==== SUPPLIED RECORDS

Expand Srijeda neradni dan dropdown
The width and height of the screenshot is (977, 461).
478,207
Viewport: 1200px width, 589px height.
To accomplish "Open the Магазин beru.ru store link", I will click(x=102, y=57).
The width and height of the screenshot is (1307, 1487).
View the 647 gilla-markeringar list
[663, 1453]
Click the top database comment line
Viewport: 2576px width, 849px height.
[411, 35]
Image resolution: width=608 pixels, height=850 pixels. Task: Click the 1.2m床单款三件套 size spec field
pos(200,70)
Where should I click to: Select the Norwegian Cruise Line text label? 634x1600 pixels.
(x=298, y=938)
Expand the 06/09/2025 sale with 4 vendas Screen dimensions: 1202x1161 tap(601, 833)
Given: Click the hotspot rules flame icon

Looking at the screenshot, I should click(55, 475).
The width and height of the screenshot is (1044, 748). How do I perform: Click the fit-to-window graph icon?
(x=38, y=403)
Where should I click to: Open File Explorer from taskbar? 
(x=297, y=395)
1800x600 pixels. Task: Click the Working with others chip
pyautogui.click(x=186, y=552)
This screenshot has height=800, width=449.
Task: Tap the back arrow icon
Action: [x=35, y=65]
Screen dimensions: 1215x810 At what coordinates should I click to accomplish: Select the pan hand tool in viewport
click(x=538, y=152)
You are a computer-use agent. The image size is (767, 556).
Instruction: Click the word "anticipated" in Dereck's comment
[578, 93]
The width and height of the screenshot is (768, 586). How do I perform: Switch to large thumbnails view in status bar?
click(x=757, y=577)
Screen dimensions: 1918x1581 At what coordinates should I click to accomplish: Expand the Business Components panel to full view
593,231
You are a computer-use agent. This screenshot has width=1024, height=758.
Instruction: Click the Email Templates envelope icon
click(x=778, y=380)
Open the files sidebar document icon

========

### YOUR GOAL
From the line holding "Screen dimensions: 1215x810" down to the final line above, copy each line exactly, and leave out everything before it.

### TASK SOLUTION
Screen dimensions: 1215x810 At what coordinates should I click to accomplish: Select the pan hand tool in viewport
click(x=538, y=152)
You are a computer-use agent. The image size is (767, 556).
Instruction: Click the word "anticipated" in Dereck's comment
[578, 93]
The width and height of the screenshot is (768, 586). How do I perform: Switch to large thumbnails view in status bar?
click(x=757, y=577)
Screen dimensions: 1918x1581 At what coordinates should I click to accomplish: Expand the Business Components panel to full view
593,231
You are a computer-use agent. This screenshot has width=1024, height=758.
Instruction: Click the Email Templates envelope icon
click(x=778, y=380)
Open the files sidebar document icon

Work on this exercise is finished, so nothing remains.